● Task item
Restate all data exactly. No images.

● Information supplied
◇ ◇ ◇ ◇

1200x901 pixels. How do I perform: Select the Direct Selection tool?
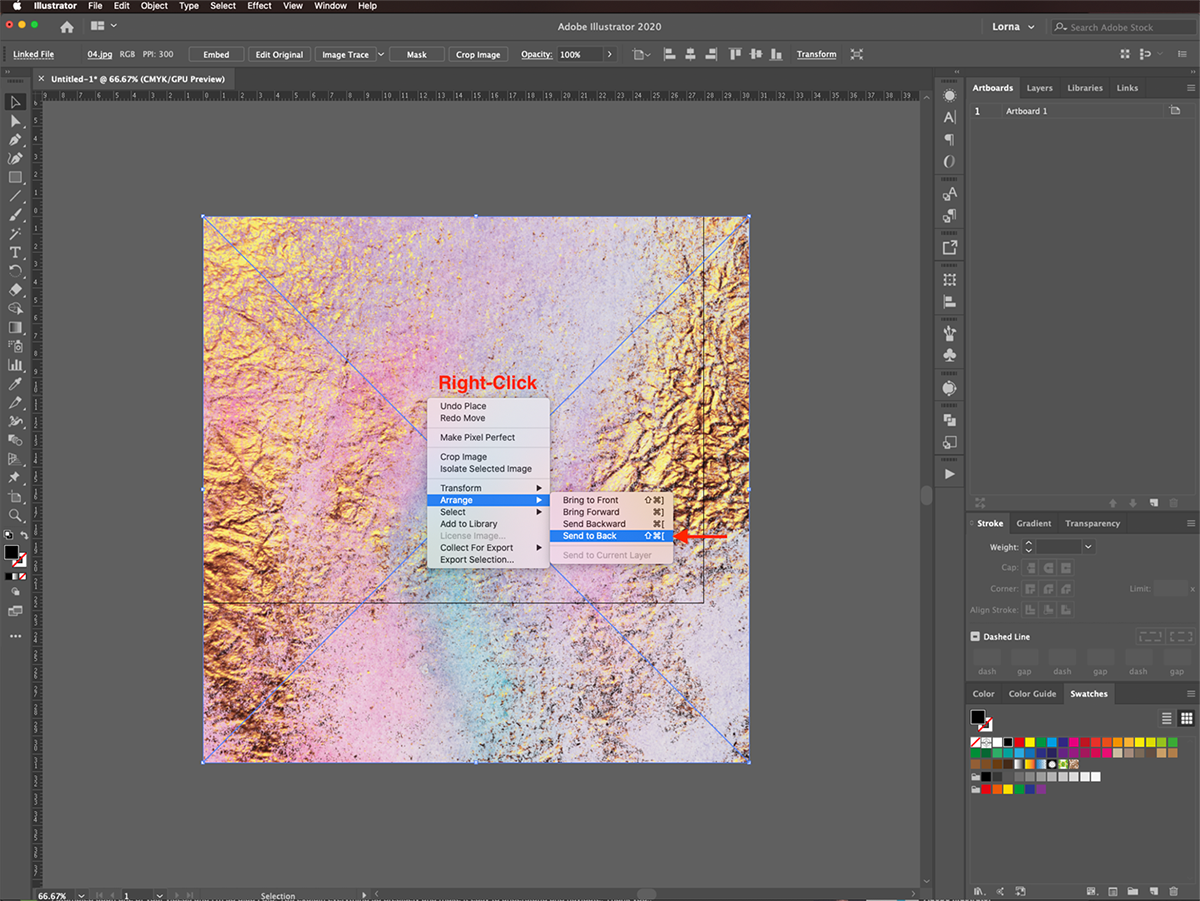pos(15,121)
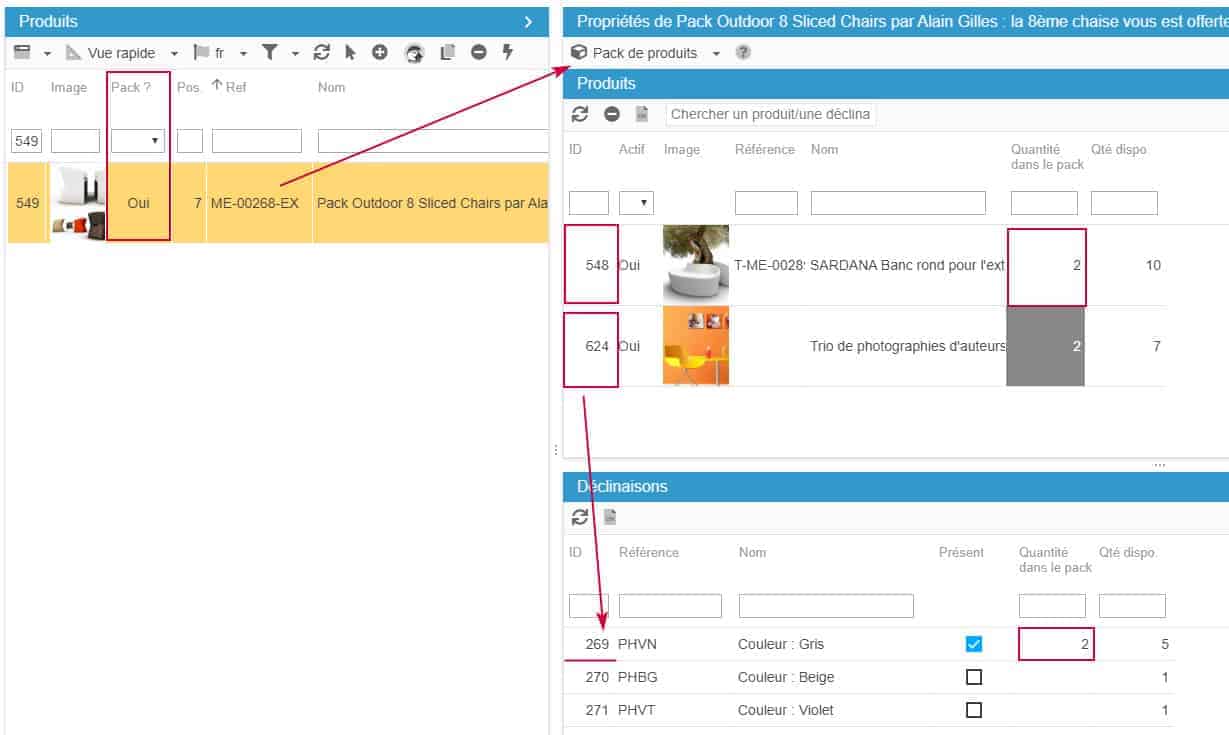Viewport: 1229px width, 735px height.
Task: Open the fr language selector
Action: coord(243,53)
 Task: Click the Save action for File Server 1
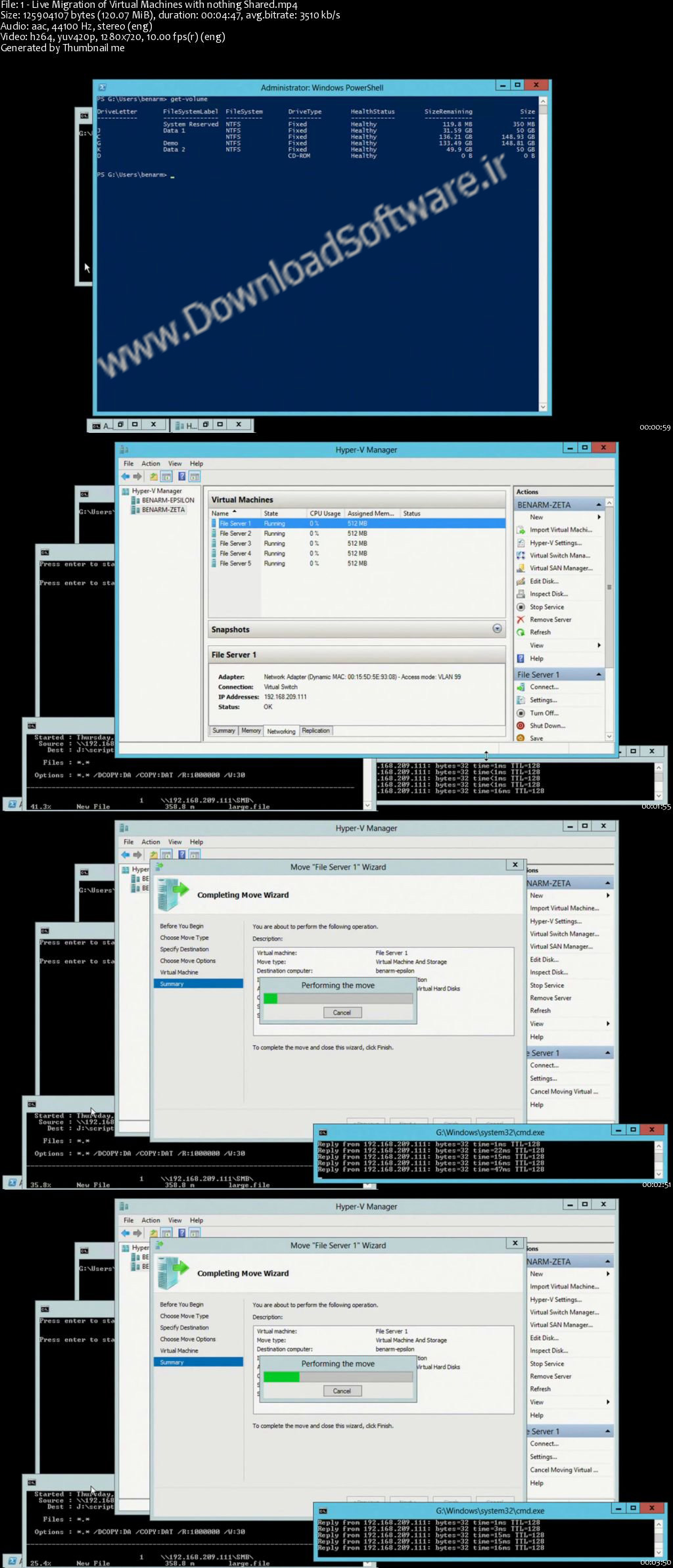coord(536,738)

◇ ◇ ◇ ◇

● Answer to this task
1200x901 pixels. How do I perform: Select the Direct Selection tool?
pos(15,121)
Viewport: 1229px width, 735px height.
Task: Open the fr language selector
Action: coord(243,53)
 Task: Click the Save action for File Server 1
coord(536,738)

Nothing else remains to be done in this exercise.